A question on my trigonometric test a student solved using both law of sines and law of cosines and got similar but different results (I've double checked the calculations and cannot think of a reason they would be different). Vector one $~12~$ lb pulls on a sled at an angle of $~15^{\circ}~$ "above" the $~x$-axis, vector two $~18~$ lbs pulls on the the sled at an angle of $~10^{\circ}~$ "below" the $~x$-axis. What is the magnitude of the resultant force?
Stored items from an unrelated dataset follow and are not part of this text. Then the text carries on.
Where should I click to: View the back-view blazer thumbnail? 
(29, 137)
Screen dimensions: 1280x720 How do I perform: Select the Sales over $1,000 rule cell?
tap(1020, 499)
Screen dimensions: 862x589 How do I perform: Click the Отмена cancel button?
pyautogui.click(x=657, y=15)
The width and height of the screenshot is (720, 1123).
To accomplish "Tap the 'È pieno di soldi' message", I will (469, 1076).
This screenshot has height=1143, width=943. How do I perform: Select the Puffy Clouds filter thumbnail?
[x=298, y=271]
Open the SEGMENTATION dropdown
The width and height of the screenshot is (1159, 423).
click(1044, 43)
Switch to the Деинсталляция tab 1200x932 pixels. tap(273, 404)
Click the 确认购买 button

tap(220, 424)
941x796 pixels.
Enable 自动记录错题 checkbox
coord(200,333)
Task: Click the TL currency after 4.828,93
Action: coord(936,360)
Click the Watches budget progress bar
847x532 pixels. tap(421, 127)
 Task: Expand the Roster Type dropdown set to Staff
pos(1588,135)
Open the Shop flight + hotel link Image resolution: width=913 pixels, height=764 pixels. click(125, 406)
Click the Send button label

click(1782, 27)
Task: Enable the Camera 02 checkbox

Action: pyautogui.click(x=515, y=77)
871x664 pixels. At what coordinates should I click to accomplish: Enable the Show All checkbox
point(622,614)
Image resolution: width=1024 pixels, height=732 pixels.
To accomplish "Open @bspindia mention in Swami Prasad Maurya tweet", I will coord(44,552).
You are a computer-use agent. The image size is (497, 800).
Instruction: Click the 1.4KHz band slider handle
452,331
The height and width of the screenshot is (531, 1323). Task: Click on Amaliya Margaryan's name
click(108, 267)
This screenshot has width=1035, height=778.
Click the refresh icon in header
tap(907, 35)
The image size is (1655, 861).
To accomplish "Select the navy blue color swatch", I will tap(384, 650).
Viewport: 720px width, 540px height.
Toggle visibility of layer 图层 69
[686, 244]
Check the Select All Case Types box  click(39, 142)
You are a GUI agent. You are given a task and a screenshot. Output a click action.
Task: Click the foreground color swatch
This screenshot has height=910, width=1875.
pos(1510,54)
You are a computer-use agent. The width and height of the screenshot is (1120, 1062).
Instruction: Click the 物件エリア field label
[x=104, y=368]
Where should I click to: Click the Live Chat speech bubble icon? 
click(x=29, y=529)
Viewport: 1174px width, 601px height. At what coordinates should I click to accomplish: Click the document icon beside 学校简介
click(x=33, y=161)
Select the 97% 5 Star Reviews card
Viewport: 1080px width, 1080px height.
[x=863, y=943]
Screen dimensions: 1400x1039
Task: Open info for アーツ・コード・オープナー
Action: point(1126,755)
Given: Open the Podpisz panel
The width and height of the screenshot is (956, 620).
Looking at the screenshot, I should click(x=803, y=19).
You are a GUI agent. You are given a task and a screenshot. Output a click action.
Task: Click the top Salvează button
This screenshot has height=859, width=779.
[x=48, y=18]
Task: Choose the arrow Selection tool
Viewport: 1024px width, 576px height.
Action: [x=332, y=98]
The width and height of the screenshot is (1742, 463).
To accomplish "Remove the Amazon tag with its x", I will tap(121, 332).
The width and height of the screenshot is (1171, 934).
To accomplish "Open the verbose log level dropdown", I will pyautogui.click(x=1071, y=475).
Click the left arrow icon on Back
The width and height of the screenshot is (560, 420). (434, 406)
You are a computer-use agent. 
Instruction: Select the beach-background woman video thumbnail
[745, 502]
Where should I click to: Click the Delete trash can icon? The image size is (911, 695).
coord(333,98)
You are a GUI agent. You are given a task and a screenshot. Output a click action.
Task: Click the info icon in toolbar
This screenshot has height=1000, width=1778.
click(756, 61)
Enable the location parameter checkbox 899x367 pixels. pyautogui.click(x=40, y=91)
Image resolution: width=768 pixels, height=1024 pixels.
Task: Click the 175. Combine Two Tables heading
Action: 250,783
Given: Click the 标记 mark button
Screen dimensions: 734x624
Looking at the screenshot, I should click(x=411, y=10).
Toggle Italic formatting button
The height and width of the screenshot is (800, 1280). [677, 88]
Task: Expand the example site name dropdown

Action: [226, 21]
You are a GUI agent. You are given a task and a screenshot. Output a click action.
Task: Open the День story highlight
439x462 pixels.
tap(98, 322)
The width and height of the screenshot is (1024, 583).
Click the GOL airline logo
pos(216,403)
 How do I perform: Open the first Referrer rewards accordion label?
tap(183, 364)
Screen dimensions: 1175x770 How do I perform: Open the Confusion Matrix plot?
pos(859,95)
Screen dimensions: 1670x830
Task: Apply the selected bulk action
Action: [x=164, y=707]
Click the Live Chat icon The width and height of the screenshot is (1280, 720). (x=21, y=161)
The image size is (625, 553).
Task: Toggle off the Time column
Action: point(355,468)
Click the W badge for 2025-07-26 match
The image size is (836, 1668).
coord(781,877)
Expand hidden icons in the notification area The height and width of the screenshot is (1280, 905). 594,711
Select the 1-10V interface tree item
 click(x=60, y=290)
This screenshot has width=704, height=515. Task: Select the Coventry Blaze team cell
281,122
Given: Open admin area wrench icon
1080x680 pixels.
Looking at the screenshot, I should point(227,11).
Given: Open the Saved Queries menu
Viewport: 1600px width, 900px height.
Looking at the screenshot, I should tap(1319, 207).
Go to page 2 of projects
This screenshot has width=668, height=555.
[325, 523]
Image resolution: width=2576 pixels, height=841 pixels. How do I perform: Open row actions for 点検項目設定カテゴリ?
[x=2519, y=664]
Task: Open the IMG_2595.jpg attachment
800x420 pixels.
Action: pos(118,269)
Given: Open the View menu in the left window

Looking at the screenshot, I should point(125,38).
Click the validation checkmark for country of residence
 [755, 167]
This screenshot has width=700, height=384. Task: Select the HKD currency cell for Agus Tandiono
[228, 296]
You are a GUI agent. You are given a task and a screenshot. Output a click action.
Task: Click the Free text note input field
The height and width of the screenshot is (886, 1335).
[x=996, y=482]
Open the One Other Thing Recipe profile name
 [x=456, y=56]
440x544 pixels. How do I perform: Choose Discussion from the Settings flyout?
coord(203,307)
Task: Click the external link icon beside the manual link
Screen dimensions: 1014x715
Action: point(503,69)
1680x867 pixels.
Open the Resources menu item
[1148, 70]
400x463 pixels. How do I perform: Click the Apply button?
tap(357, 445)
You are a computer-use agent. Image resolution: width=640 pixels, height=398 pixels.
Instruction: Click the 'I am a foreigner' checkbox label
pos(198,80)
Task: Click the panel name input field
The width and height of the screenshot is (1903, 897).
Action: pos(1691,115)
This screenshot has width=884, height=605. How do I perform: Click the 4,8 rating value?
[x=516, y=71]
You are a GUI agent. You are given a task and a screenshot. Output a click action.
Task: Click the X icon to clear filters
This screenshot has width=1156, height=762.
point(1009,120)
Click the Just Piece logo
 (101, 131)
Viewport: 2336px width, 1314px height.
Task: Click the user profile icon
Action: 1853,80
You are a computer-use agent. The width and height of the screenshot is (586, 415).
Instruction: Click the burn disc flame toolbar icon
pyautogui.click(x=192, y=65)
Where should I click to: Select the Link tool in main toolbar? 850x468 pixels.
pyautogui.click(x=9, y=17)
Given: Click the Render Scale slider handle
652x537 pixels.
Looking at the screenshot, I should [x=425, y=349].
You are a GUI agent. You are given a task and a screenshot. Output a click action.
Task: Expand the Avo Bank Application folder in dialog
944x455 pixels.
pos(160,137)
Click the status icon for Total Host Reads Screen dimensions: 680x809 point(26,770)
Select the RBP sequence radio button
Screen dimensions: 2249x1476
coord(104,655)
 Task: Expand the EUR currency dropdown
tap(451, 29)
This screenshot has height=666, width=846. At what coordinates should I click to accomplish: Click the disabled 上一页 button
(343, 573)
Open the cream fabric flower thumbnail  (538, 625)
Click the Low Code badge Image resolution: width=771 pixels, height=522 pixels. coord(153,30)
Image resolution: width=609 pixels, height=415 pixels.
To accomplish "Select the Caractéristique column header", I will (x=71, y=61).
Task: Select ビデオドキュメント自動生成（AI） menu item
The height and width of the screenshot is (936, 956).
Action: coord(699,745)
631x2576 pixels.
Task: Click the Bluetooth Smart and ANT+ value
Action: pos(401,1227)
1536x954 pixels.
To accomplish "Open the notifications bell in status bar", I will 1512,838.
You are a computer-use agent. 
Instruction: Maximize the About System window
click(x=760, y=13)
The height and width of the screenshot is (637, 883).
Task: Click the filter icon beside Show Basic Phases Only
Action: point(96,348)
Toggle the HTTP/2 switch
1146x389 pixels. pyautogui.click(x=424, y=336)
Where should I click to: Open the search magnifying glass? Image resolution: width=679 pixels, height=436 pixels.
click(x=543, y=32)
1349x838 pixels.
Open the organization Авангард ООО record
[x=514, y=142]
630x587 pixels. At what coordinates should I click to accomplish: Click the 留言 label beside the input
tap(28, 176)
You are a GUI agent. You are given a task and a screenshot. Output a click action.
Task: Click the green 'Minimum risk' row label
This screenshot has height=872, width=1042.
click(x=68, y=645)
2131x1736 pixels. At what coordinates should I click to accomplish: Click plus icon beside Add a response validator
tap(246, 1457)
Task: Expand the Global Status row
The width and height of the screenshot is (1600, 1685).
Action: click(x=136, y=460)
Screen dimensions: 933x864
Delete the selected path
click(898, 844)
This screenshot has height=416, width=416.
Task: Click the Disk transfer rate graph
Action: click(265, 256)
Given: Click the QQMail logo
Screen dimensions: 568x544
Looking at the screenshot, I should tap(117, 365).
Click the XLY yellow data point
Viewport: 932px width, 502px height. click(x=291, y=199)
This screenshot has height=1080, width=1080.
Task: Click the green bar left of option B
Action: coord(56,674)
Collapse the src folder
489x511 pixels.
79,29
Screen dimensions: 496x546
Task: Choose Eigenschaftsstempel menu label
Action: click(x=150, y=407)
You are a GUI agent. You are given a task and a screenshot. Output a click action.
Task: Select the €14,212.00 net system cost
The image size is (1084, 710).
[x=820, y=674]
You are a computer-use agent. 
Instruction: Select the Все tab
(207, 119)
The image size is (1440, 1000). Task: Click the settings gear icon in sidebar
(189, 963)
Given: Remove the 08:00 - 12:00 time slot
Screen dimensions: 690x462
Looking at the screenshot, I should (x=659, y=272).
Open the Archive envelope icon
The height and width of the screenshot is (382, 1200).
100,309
The law of cosines calculation where $x$ is the magnitude of the diagonal of the parallelogram yields $x^2 = 12^2+18^2-2(12)(18) \cos(155)$
$x = 29.3176$ lb
If using the law of sines:
$\frac{\sin(155)}{x} = \frac{\sin(10)}{12}$
$x = 29.2051$ lb
If the $~15^{\circ}~$ angle is used instead of the $~10^{\circ}~$ the answer is a little higher than law of cosines answer. Breaking the vectors up into $~x~$ and $~y~$ components, adding them and finding the magnitude yields the same answer as law of cosines.
Best Answer
It was a good idea to do the problem a third way -- it gives more credence to the law of cosines answer than to the law of sines answer. Additionally, you seem to be somewhat uncomfortable with the law of sines method -- you mention that you consider using $25$ degrees instead of $10$ degrees, so you are at least somewhat unsure what that angle should be.
You're thus very close to the root of the issue: the angle between the parallelogram's diagonal and the bottom vector is unknown. It's not $10$ degrees (that's the angle between the x-axis and the bottom vector), and it's not $25$ degrees (that's the angle between the top vector and the bottom vector). We can't apply the law of sines because we don't have two known angles.